Versicherungsbetriebswirt Ramesh Bhargava / Foto: © Ramesh Bhargava

Hingegen schießen Scheininnovationen wie Pilze aus dem Boden der Labs. Eigentlich konkurrierende Unternehmen bringen erstaunlich oft zum Verwechseln ähnliche Produkte auf den Markt. Seien es in den App Stores verstaubende Applikationen, Hochzeitsversicherung oder gerne auch alles rund um Hausrat und Haftpflicht. In den Retailsparten kann man sich versuchen, ohne viel Unheil anzurichten. Entwickelt wird das Ganze unter Aufsicht der Alten vorzugsweise von der betriebsjungen Gen Y für die nach dem Warum fragende Kundschaft der Zukunft. Die neu verpackten Klassiker kommen meist billig daher; sie können die bewährte Qualität der Originale nicht erreichen.

Trotz aller glaubwürdigen Anstrengungen und dem einen oder anderen gewonnenen Innovations-Award bleiben die Absätze der neuen Tarife überschaubar. Man fragt sich: Vorsichtige Innovation mit Handbremse im Rückwärtsgang? Innovation der Innovation wegen?

Ein Grund für die Notwendigkeit der „Gleichmacherei“ und den fehlenden Mut zu Tarifen mit Alleinstellungsmerkmal mag darin liegen, dass ein steigender Anteil des standardisierten Privatkundengeschäfts über Maklertarifsoftware und Online-Aggregatoren, die naturgemäß nur homogene Tarife miteinander vergleichen, abgeschlossen wird.

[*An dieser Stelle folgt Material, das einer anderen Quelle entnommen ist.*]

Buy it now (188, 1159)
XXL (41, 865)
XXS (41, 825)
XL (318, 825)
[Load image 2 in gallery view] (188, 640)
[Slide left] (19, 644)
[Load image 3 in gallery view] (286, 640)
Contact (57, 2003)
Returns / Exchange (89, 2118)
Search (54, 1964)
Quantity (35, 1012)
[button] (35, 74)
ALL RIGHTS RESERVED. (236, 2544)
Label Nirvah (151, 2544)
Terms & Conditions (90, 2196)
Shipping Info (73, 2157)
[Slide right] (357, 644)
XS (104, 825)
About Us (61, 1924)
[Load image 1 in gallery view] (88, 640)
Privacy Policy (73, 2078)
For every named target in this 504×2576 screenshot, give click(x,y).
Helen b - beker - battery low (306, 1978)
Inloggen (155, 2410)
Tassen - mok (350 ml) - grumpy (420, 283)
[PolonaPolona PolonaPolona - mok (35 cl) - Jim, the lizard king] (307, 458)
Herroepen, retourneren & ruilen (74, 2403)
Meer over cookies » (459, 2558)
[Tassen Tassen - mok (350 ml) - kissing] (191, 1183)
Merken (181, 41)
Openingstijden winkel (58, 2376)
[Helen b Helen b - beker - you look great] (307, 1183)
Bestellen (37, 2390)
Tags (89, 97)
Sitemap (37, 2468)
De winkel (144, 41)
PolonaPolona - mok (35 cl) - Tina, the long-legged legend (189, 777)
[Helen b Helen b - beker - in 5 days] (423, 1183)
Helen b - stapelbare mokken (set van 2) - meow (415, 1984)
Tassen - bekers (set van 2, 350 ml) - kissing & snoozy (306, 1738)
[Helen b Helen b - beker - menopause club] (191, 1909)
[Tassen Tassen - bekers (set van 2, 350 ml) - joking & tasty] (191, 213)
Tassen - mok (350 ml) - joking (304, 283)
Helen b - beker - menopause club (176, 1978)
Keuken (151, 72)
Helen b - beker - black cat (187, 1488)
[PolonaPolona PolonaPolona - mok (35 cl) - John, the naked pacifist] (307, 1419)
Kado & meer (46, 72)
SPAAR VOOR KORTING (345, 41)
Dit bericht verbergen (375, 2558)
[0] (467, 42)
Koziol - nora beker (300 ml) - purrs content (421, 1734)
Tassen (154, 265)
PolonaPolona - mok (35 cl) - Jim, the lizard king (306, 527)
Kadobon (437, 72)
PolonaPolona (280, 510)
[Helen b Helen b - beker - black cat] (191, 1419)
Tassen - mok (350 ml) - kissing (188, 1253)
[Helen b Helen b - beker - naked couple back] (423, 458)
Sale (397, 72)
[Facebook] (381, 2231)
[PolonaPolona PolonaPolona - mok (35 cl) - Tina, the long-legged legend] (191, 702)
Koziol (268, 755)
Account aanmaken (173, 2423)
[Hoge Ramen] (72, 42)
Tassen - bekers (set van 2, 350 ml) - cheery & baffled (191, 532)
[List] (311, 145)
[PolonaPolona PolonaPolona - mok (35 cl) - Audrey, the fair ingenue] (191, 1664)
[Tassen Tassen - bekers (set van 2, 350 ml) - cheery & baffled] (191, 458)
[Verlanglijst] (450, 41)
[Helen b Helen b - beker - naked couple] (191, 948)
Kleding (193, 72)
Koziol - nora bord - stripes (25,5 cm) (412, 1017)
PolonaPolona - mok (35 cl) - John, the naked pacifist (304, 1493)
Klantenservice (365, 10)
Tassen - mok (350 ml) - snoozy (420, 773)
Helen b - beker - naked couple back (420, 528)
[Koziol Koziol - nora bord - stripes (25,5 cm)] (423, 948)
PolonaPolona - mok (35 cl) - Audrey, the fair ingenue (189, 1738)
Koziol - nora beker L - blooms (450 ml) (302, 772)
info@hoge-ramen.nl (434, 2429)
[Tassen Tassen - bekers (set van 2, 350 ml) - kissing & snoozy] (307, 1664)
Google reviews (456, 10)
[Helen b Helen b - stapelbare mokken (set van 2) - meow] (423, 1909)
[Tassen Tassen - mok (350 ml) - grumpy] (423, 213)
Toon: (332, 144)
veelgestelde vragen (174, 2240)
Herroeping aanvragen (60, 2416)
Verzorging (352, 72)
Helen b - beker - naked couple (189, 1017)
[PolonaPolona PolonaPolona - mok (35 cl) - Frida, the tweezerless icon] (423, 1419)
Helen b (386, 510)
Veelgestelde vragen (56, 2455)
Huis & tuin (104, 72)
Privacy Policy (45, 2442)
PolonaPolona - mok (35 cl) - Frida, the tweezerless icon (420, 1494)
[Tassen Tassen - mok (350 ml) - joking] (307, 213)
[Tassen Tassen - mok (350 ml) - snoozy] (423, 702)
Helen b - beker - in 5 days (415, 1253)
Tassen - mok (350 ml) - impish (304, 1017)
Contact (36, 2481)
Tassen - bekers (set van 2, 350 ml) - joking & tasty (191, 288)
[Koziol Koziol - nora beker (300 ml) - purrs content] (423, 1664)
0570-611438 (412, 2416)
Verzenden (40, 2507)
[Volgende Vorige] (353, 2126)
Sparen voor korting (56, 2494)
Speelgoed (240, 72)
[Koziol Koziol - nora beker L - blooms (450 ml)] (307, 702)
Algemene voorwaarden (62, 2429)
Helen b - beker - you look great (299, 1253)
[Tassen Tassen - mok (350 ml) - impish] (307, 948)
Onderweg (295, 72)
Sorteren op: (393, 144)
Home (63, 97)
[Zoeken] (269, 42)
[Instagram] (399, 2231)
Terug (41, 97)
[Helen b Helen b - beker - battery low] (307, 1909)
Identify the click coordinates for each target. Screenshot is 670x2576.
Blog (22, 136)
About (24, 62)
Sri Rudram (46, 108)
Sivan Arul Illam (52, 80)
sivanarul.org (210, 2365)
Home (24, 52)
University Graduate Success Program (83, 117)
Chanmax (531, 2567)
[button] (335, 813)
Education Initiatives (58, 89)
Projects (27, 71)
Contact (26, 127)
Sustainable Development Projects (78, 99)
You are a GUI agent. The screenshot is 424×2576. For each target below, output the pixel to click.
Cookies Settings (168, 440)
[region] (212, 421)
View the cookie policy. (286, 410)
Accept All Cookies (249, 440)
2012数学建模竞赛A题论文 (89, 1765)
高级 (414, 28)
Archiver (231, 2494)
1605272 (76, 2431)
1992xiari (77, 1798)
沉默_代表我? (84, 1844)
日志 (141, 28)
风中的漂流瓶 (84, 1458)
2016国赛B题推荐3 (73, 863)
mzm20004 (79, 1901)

Den Kunden zum Maßstab nehmen

Das Geschäftsmodell der Versicherungswirtschaft fußt auf dem Fundament von Tradition, Stabilität, Kalkulation und Vorsichtigkeit. Umso mehr sind die Kraftanstrengungen aus dieser Position heraus zu loben, innerhalb kürzester Zeit durch die Abarbeitung eines jahrzehntelangen Sanierungsstaus den Sprung ins digitale Zeitalter zu machen.

Versicherer sollten durchdachter daran arbeiten, echte, wachstumsfördernde und für den Kunden lebensverbessernde Innovationen zu entwickeln und diese auch in die Breite zu tragen.

Neben der wirtschaftlich erforderlichen Generierung von Kostenvorteilen muss die Branche stärker den Kunden und dessen Ziele und Wünsche zum Maßstab nehmen. Dazu kann es hilfreich sein, Kunden und Vermittler noch öfter zu befragen.

Komplexer werdende digitale Services und Technologien sind erklärungsbedürftig. Hierbei ist die Frage zu beantworten, welche Rolle der Vermittler zukünftig spielen soll und wie dessen Beitrag zur Wertschöpfungskette angemessen honoriert wird bzw. wie der Kunde ohne den klassischen Versicherungsaußendienst über Produkte und Kanäle erreicht werden kann, die es heute vielleicht noch gar nicht gibt.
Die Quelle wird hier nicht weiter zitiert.